Parvez Ahmad | Bangladesh, Bangladesh

A view of a fenced border near Behular char, Roumari. 24 September 2016

I grew up in a place close to the India-Bangladesh border. It was not news for me that the smuggling of goods is what keeps the local economy alive. What was unclear to me in my early adulthood is, when smuggling is public knowledge and everyone in the system (local law enforcement particularly) why the mere carrier (the poor boy or the girl) are taking bullets. Being unaware of regional politics, I asked, why victims are always Bangladeshi. As I have started to work on this project, the idea border itself became the main site of exploration.
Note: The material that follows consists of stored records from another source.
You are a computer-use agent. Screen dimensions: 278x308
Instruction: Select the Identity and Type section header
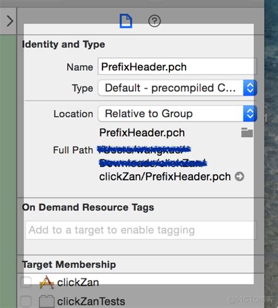click(63, 45)
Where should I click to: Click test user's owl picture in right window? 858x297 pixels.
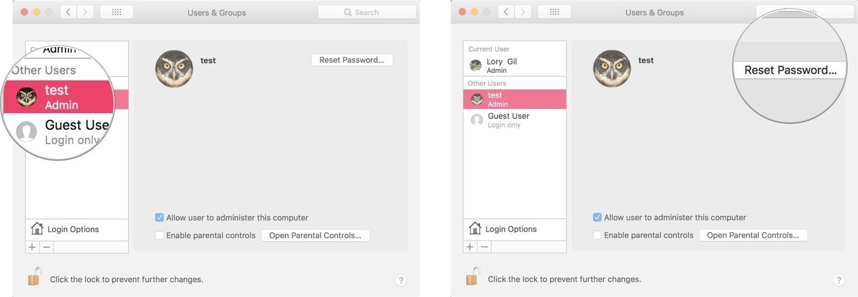tap(612, 69)
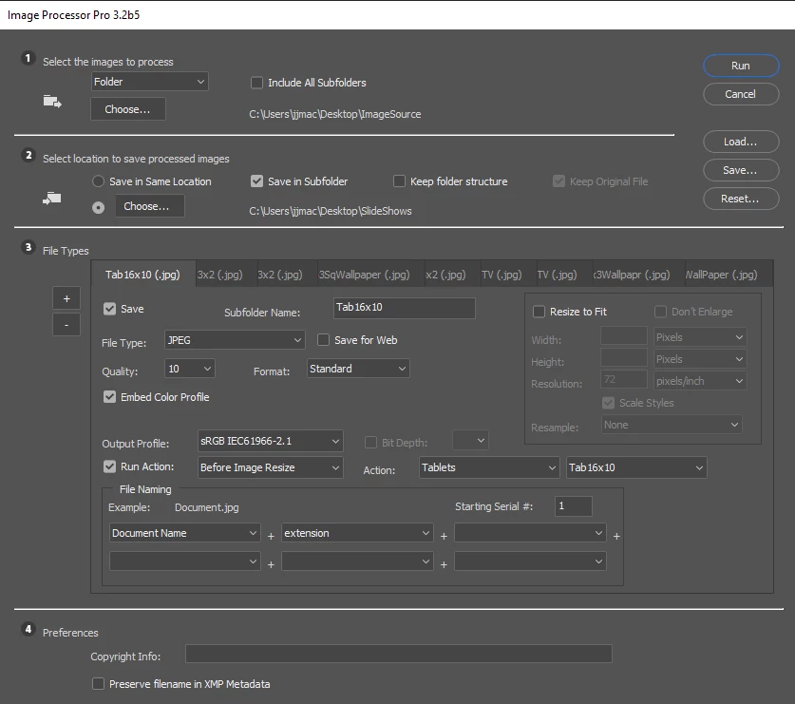Toggle the Embed Color Profile checkbox

click(109, 396)
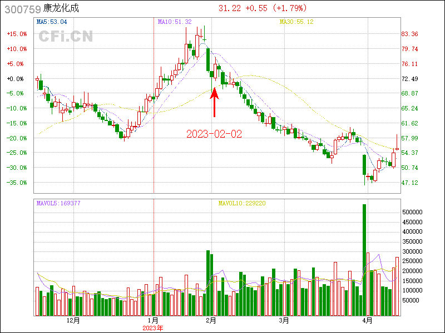This screenshot has height=333, width=445.
Task: Select 12月 on the time axis
Action: (x=73, y=321)
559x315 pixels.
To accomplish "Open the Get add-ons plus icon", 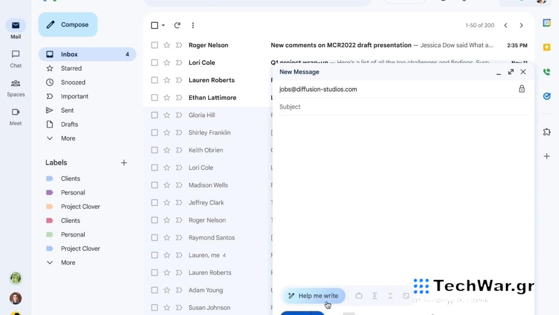I will 546,156.
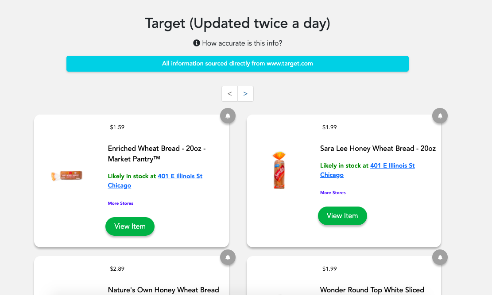View Item for Enriched Wheat Bread

coord(130,226)
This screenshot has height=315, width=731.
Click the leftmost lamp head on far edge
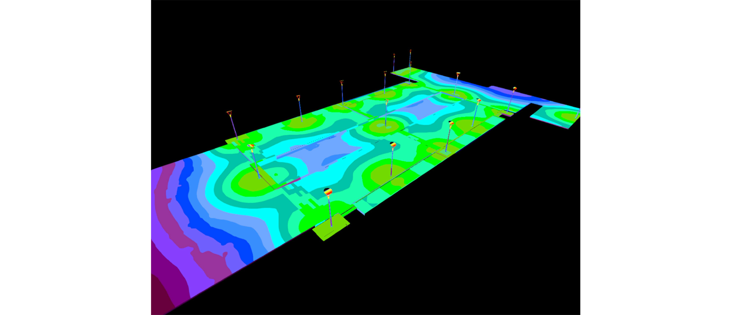coord(229,112)
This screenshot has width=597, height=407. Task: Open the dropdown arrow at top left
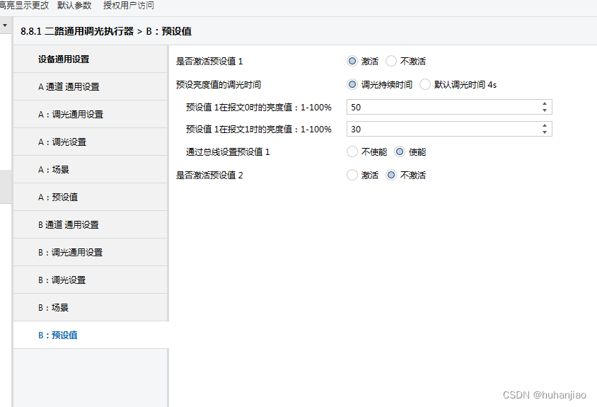click(5, 25)
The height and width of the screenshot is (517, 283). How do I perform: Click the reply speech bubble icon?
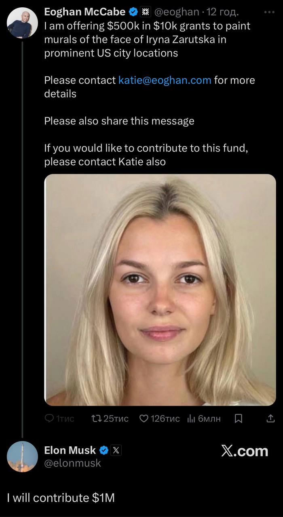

For those who live close to the border, they do not consider the barbed-wire fences as a boundary, rather as a meeting point where the land of two nations meet and interact. I want to explore this apparently the mutually exclusive meaning of border. My work as a photojournalist while covering day to day spot news opened avenues for me to explore documentary photography and develop sustained interest in particular issues including cross-border violence

For the past four years, I have worked with victims of (India-Bangladesh) border violence. In doing so, I have come to realize victims who are often treated as criminals by both states have very different understanding and conception of the border. Even when they know crossing the border may mean taking a bullet, the land on the other side does not seem to them like other lands/nation. The kinship ties that were lost with the birth of India, Pakistan, and Bangladesh are not conceived as broken. As a photographer, I have often felt inadequate to deal with such delicate realities of border-fence and historical sense of belonging that shapes the experience of the victims.